武田氏の外交関係の変化
1578年になると、武田氏の外交関係に大きな変化が訪れます。
勝頼は父・信玄の代から関東を支配する北条氏政と同盟を結んでいましたが、これが手切れとなりました。
これは越後を支配する上杉謙信が死去し、勝頼がその後継者争いに介入したのが原因でした。
謙信には実子がおらず、生前に後継者を定めなかったため、景勝と景虎、二人の養子が家督をめぐって争っていました。
景虎は北条氏の血を引いており、勝頼は北条氏と同盟を結んでいたことから、はじめは景虎に味方する意向でした。
しかし対抗する景勝から大量の黄金を贈ることを条件に、情勢を傍観するようにと要請を受けます。
大金に目がくらんだのか、勝頼はこれを受け入れ、景虎の敗死に手を貸してしまいます。
これを受け、一族を殺されて越後支配の可能性を失った北条氏政は怒り、勝頼に同盟の破棄を通告しました。
北条氏との同盟
この機を逃さず、家康は北条氏にすかさず同盟を申し入れ、成功しています。
こうして家康の味方が増え、勝頼は敵を増やすことになりました。
勝頼の支援で上杉氏の家督を継いだ景勝は、内乱と織田軍の攻勢の影響で弱体化しており、武田氏を支援することはできませんでした。
このため、勝頼は外交的に孤立することになります。
こうして敵の失策によって、家康は労せずしてさらに優位な立場を獲得することができました。
嫡男・信康の粛清
こうして対武田戦も有利に展開しつつあった頃、家康の家庭で大きな事件が発生します。
三河の岡崎城に残していた嫡男の信康と家康との間で対立が発生し、これが深刻なものとなっていました。
やがて家康は、信長に信康処断の許可を求めます。
信康は信長の娘・徳姫と結婚をしており、娘婿の間柄だったからです。
信長は「家康の思うとおりにせよ」と返答し、これをもって家康は信康の粛清を実行に移します。

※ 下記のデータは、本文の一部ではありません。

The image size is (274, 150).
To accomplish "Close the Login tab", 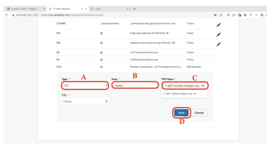I will [128, 9].
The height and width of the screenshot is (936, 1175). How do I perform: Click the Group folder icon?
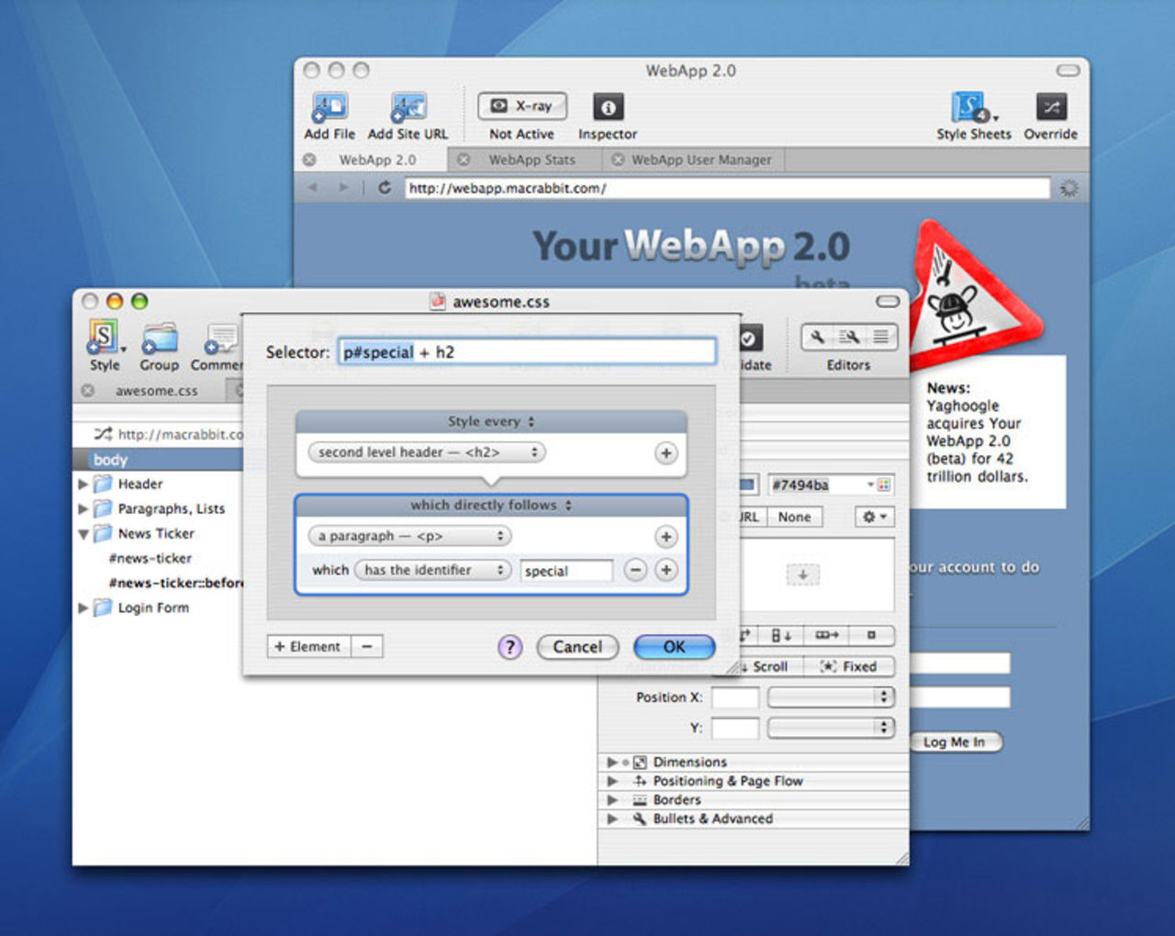click(x=159, y=339)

まず、信康を岡崎城から追放して幽閉し、三河衆には岡崎城に出仕する必要がないと通達します。
そして旗本隊に岡崎城を占拠させ、信康の家臣たちが反抗できないようにしました。
その上で信康を遠江の二俣城に移動させ、三河から切り離します。
そして1579年の9月15日に、家康は信康を切腹させました。
この時信康はまだ20才でした。
粛清の原因
どうして家康が信康を粛清したのか、その原因ははっきりとはわかっていません。
しかし信康につけていた三河衆を城から遠ざける措置を取っていることから、信康が家康に逆らい、謀反を企んでいた可能性が高いと思われます。
信康に対する処置は、謀反人を処分する際に取られるものだったからです。
家臣たちから切り離し、逆らえないようにしてから処断し、その上で信康の実母である築山殿も処刑しています。

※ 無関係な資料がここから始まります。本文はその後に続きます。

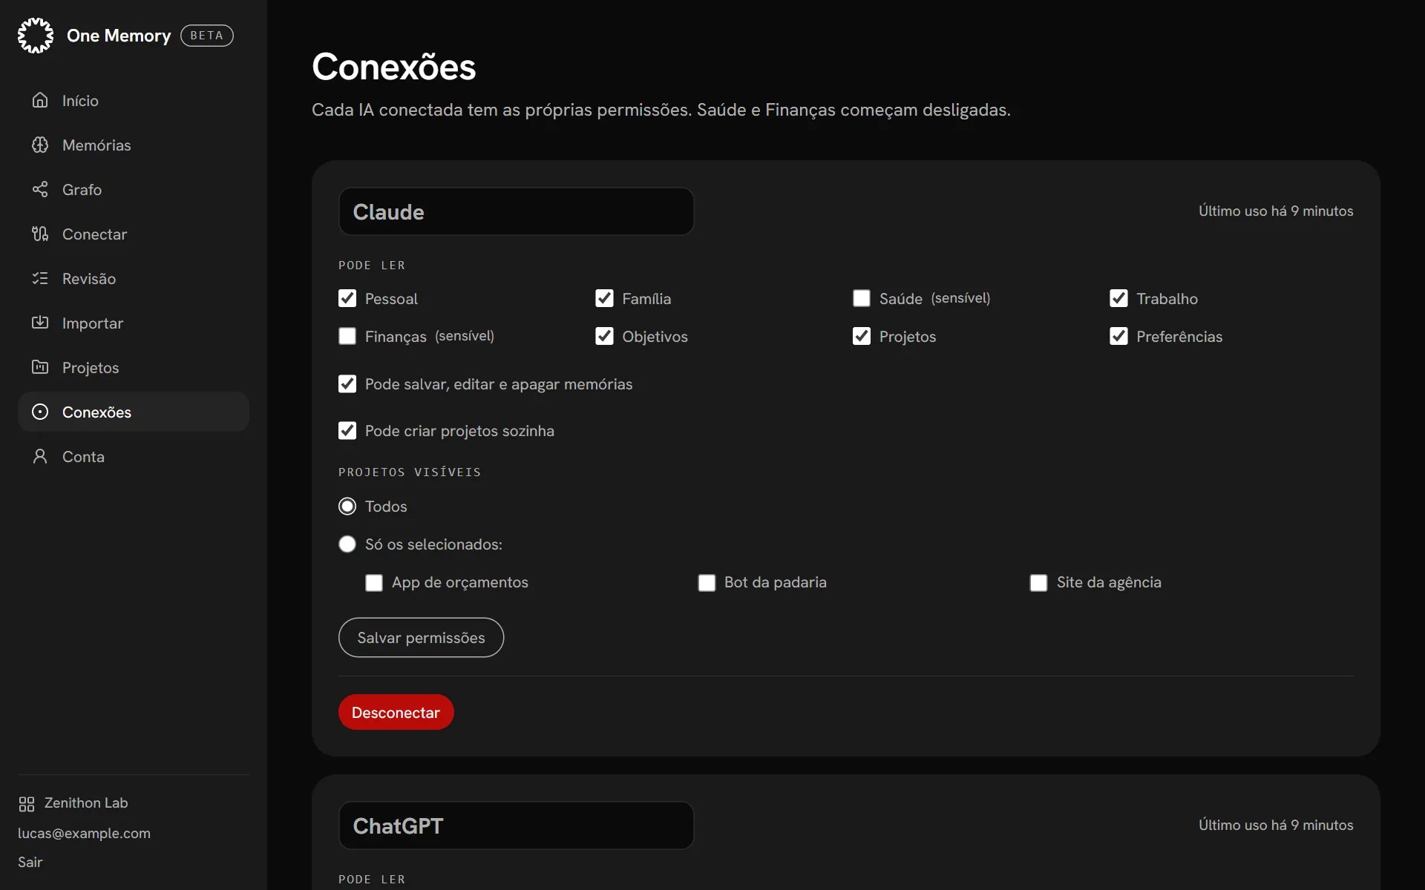Click the Sair logout link
Image resolution: width=1425 pixels, height=890 pixels.
[x=30, y=862]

この事から、築山殿と信康の母子が共謀して家康に謀反を企み、これを防ぐために2人を処断した、というのが事件の真相だと見ることができます。
かつては信長が信康を恐れて処刑させた、という説がありましたが、勝頼と戦っている最中に、大事な同盟相手である家康にそのような無理難題を押し付けるとは考えにくく、実際には家康と信康の関係が悪化したことが原因だったと見るのが妥当でしょう。
築山殿は夫が単身赴任をして遠ざかっていた上、実家の今川氏を家康によって滅ぼされており、その関係が悪化していました。
やがて築山殿の不満が信康に影響を与え、家康に謀反を起こして徳川氏を乗っ取ろうとする行動に結びついたのではないかと考えられます。
ともあれ、こうして家康は正室と嫡男を自らの手で粛清することになりました。
かつて武田信玄も嫡男の義信を粛清したことがありましたが、戦国の大名家では親子もまたそれぞれに家臣を持ち、独立した権力を保持しますので、時にその間で抗争が起こることも珍しくありませんでした。
後に家康は、信康と争ったことを後悔する言葉を残しています。